- _SOURCE DOCUMENT_
In 1979 the runaway dollar, the reference currency for all international trade, threatened a crash in the whole international monetary system. To deal with this situation, American authorities raised the interest rate to 18% to protect their currency and soak up the enormous international debt of the billions of dollars spread around the world. The result was, in 1981-82, the deepest recession since World War II. In the industrialized countries (particularly the US) whole industries collapsed like a house of cards. The ‘developing' countries can no longer pay back their debts. Over and above these bankruptcies a failure in the entire banking system of the developed countries appears on the horizon.
In 1982 the general asphyxiation of the economy pushed the American authorities to lower interest rates to 11% by the same voluntarist methods. This was still high enough to keep draining to the US the mass of dollars and capital fleeing investments in the rest of the world and low enough to enable American companies to borrow again.
In 1983-84 the downward spiral seemed to pause but as we have seen this was at the price of incredible deficits. Again a new international retreat of the dollar shook the monetary system. In one month, the price of the dollar lost in volume (nominally of course) what it had taken six months to gain and inflation almost doubled (from 3.5% to 5.5%). The only solution - American authorities were once again forced to raise interest rates and recession threatened again.
This threat or, in fact, this reality of a new recession with consequences still difficult to calculate (although the beginning of the ‘80s surely shows the general drift) and the conditions under which it is developing will eat even more into the flesh of mankind as all over the world capital's sphere of activity shrinks more and more.
Even the capitalist class has no illusions about the perspective for the months to come and it is preparing for an extremely violent shock. The attitude of capital in the US is in this respect very significant. These past two years (especially in the last few months) there has been a considerable acceleration of the concentration of capital, in large part financed by an influx of foreign capital. But this concentration is nothing like the capital concentration corresponding to an extension of capital activity as was the case in capitalist ascendancy. This concentration, fed by empiricism typical of capital, is the expression of a mortally wounded beast focusing all its last remaining energy on one point. The best proof of what we are saying is that the greatest concentration of companies took place in the US in the industries most affected by the world overproduction crisis: the oil industry and construction.
"Four years later (than 1977) mergers are 14 times greater representing $82,000 million. That year, just the buying up of Conoco (9th largest US oil company) by Dupont (the leading chemical company) involved $73 billion, a sum greater than the total value of all mergers in 1977." (Le Monde: Economic and Social Balance Sheet, ‘83.)
Thus, against the sharp decline in profit rates and above all in preparation for the next shocks, American industry is gathering its last forces, leaving the rest of the world drained, cold and paralyzed, like dislocated puppets.

- _GIVEN RECORDS_
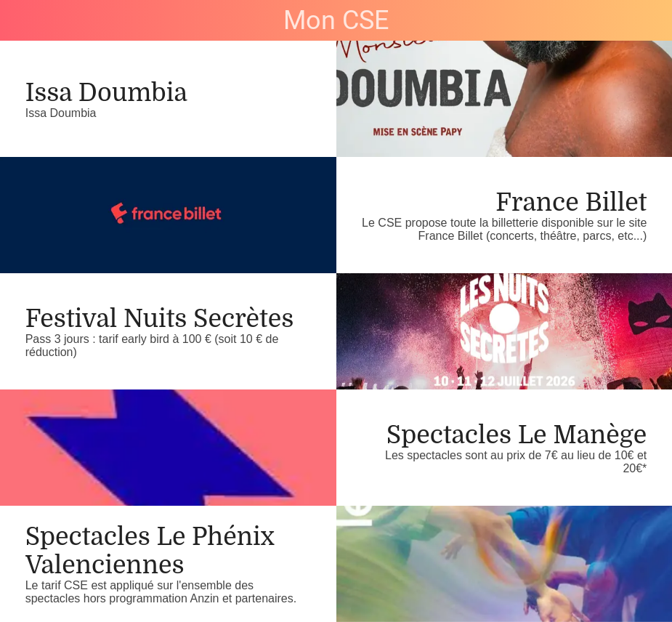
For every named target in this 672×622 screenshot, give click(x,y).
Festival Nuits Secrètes (160, 318)
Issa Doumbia (106, 92)
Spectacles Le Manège (517, 435)
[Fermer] (20, 20)
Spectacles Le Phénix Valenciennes (150, 551)
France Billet (571, 202)
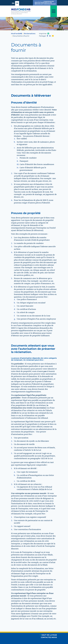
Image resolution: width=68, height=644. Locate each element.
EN (13, 3)
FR (17, 3)
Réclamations (30, 34)
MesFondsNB (17, 34)
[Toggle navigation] (54, 11)
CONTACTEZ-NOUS (49, 638)
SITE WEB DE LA (45, 3)
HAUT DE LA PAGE (49, 635)
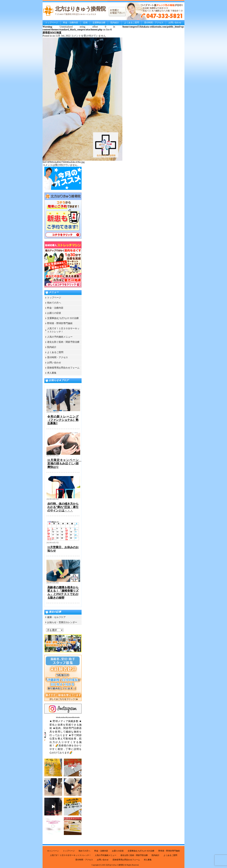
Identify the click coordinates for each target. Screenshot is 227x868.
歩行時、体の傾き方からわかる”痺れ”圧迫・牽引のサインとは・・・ (63, 507)
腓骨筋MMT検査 (52, 33)
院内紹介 (115, 23)
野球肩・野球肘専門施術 (60, 323)
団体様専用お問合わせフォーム (63, 368)
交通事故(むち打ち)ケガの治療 (63, 318)
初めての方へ (54, 303)
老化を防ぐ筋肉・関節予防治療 (63, 342)
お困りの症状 (54, 313)
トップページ (51, 23)
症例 (85, 23)
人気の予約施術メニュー (60, 337)
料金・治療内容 (71, 23)
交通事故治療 (99, 23)
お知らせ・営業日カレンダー (62, 622)
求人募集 (52, 373)
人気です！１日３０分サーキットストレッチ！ (71, 855)
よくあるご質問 (131, 23)
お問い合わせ (175, 23)
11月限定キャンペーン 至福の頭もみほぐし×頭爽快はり (64, 463)
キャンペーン (53, 851)
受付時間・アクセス (154, 23)
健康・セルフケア (56, 617)
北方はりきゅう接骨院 (115, 865)
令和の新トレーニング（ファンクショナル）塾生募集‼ (63, 420)
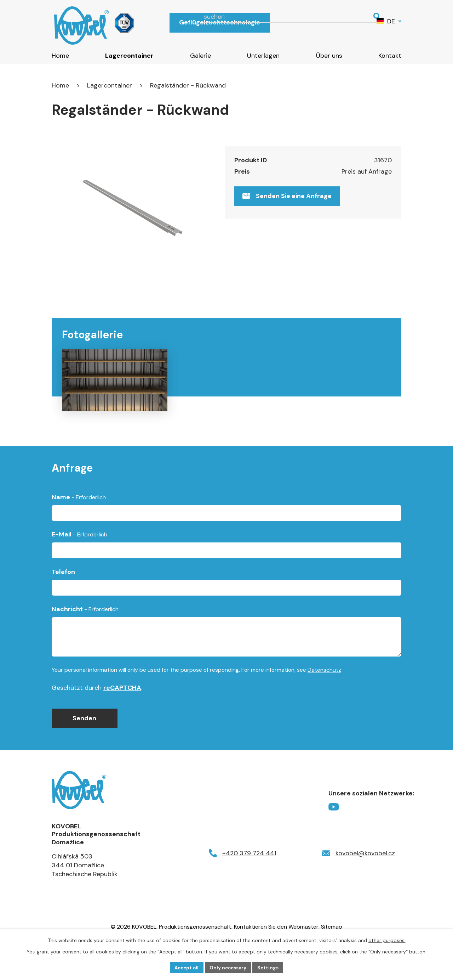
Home (60, 56)
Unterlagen (263, 56)
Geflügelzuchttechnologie (219, 22)
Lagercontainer (129, 56)
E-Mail (79, 562)
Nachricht (85, 636)
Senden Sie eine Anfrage (288, 197)
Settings (270, 967)
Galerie (200, 56)
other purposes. (387, 939)
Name (79, 524)
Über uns (329, 56)
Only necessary (228, 967)
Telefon (63, 599)
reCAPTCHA (122, 715)
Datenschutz (324, 697)
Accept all (185, 967)
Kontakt (390, 56)
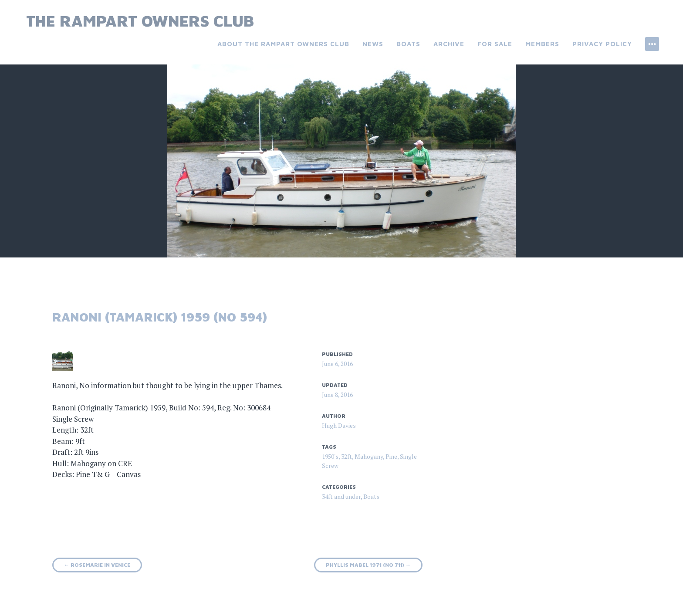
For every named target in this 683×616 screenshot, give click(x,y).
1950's (330, 456)
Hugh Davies (339, 425)
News (373, 44)
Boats (408, 44)
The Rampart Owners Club (140, 20)
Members (542, 44)
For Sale (495, 44)
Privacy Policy (602, 44)
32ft (346, 456)
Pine (391, 456)
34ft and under (341, 496)
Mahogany (369, 456)
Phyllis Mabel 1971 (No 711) (368, 565)
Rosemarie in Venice (97, 565)
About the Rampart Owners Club (283, 44)
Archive (449, 44)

- _TASK DESCRIPTION_
From the passage on the dollar and the recessions of the early 1980s, return the stretch from "In 1979 the" through "on the horizon." word for word.

- _SOLUTION FOR THIS TASK_
In 1979 the runaway dollar, the reference currency for all international trade, threatened a crash in the whole international monetary system. To deal with this situation, American authorities raised the interest rate to 18% to protect their currency and soak up the enormous international debt of the billions of dollars spread around the world. The result was, in 1981-82, the deepest recession since World War II. In the industrialized countries (particularly the US) whole industries collapsed like a house of cards. The ‘developing' countries can no longer pay back their debts. Over and above these bankruptcies a failure in the entire banking system of the developed countries appears on the horizon.